Multipurpose Addington 'city' proposed
A Christchurch architectural designer is calling for a major sporting, retail, residential and office complex to be built in Addington on the Rugby League Park site.
Concept promoter Ken Taylor said a multipurpose covered stadium would be the centrepiece but his design was "more than a stadium, it's a city – Addington City".
He said it was time to look at "possible alternatives, even if only as a contingency" with question marks over the future of AMI and QEII stadiums after both suffered liquefaction damage in the Christchurch earthquakes.
Taylor is proposing the Christchurch City Council relocate AMI Stadium to the Rugby League Park site in Addington, "where there is also room adjacent for the QEII facility and even the Christchurch Convention Centre, if necessary".
He said Addington was an ideal location because "the site is free from liquefaction". It would also allow the city's major entertainment, sporting and cultural facilities to be located on one site.
Taylor said the Addington site was close to the city centre with good road access and plenty of parking and the council owned most of the land, except Addington Raceway.
His concept calls for a 30,000-seat stadium "taking the best of the Cake Tin (Westpac Stadium) in Wellington and Forsyth Barr in Dunedin".
It would be "covered for weather protection, elliptical to give best views to all spectators and have two levels of seating "at a reasonable raking angle" to allow patrons to be "close to the action without getting vertigo".

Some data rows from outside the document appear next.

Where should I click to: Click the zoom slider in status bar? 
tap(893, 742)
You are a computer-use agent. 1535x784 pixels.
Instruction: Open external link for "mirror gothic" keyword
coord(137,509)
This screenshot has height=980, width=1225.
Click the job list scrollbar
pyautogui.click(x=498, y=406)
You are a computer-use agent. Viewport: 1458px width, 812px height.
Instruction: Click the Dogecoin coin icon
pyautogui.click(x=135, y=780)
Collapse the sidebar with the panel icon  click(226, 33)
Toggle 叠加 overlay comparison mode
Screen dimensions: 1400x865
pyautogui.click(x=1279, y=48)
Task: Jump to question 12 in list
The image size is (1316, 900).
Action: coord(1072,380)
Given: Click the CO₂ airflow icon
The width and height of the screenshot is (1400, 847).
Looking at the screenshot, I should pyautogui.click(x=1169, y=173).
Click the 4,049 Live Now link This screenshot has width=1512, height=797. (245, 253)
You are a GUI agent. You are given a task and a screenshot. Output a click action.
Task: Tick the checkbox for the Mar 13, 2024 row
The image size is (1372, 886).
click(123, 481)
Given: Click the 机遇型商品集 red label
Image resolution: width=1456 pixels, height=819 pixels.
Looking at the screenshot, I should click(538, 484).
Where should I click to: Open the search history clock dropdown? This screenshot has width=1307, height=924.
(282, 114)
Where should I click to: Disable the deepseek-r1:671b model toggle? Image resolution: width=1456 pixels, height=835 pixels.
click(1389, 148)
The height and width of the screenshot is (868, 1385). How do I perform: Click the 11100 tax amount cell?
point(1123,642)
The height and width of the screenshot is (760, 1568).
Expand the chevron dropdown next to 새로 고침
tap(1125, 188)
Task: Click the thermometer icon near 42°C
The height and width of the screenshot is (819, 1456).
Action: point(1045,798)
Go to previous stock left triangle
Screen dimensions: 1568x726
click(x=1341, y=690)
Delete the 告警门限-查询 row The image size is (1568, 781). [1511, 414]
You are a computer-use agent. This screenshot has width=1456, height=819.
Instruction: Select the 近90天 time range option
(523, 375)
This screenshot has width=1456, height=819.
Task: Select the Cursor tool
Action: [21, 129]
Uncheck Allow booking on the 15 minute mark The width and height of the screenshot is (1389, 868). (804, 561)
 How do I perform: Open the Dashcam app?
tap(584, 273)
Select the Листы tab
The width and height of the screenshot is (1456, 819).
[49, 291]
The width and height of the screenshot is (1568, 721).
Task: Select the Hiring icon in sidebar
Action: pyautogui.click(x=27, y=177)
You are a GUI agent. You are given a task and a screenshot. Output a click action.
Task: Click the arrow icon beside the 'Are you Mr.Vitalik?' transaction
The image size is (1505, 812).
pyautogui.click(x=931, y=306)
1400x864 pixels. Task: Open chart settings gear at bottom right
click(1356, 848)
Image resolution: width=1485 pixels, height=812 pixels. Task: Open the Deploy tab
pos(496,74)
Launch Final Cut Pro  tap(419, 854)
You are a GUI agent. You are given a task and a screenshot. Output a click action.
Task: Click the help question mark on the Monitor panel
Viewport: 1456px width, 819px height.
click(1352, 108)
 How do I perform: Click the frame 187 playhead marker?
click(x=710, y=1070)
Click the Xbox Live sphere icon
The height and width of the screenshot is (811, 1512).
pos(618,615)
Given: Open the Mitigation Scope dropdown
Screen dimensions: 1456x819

He said the stadium could cater for rugby union, rugby league, football and other field sports – and with a slight enlargement from the concept drawing – also feature an indoor athletics and "even cricket".
"Large-scale events such as Elton John can be handled with a large population base to draw from, and without the transportation/accommodation problems for distant visitors that Dunedin faces."
Taylor said his concept would equate to "very attractive real estate with nine floors and 100,000sqm of space with sun and 360-degree views across the city". It could be used for residential, commercial, life care, hotel and education facilities. The ground floor would have a shopping mall "the size of Eastgate".
Taylor estimated the stadium cost at between $250 million and $270m – "as it would be bigger than Forsyth Barr stadium".
He acknowledged capital and running costs were one of the major problems of building stadiums but said the solution would be to put "building construction around the outside of the stadium".
"This can be sold or leased to defray the building cost, and let the building partially pay for itself.
"This development can be built in phases to match demand, and could return around $80 million profit to contribute to the cost of the stadium proper," said Taylor, who claimed he had "figures to back this".
The stadium complex could be made earthquake-resistant by using steel framing, "which is lighter than concrete and more ductile with properly designed joints and base isolators."
The design would be eco-friendly with "passive solar gain, green walls, balconies with overhangs to keep rain and summer sun at bay, low external wall to floor ratio to reduce wall heat loss, and centralised services.
"It's even got a roof garden with walking path."
Taylor said there would be room to re-create the QEII wave and lap pools and the present sports complex "less the grandstand to the eastern side".
There would be room on the old Canterbury Court site near Rugby League Park to construct a building "the same size as the Convention Centre in Kilmore St".
"All the above can happen without touching Addington Raceway."
But Taylor said if Addington Raceway relocated to Riccarton and shared facilities with the Canterbury Jockey Club, the QEII outdoor track, football field and cricket ground could be reconstituted, using the existing Addington Raceway grandstands.
"There would still be room for a Porritt Park for hockey and a couple of spare sports fields," he said.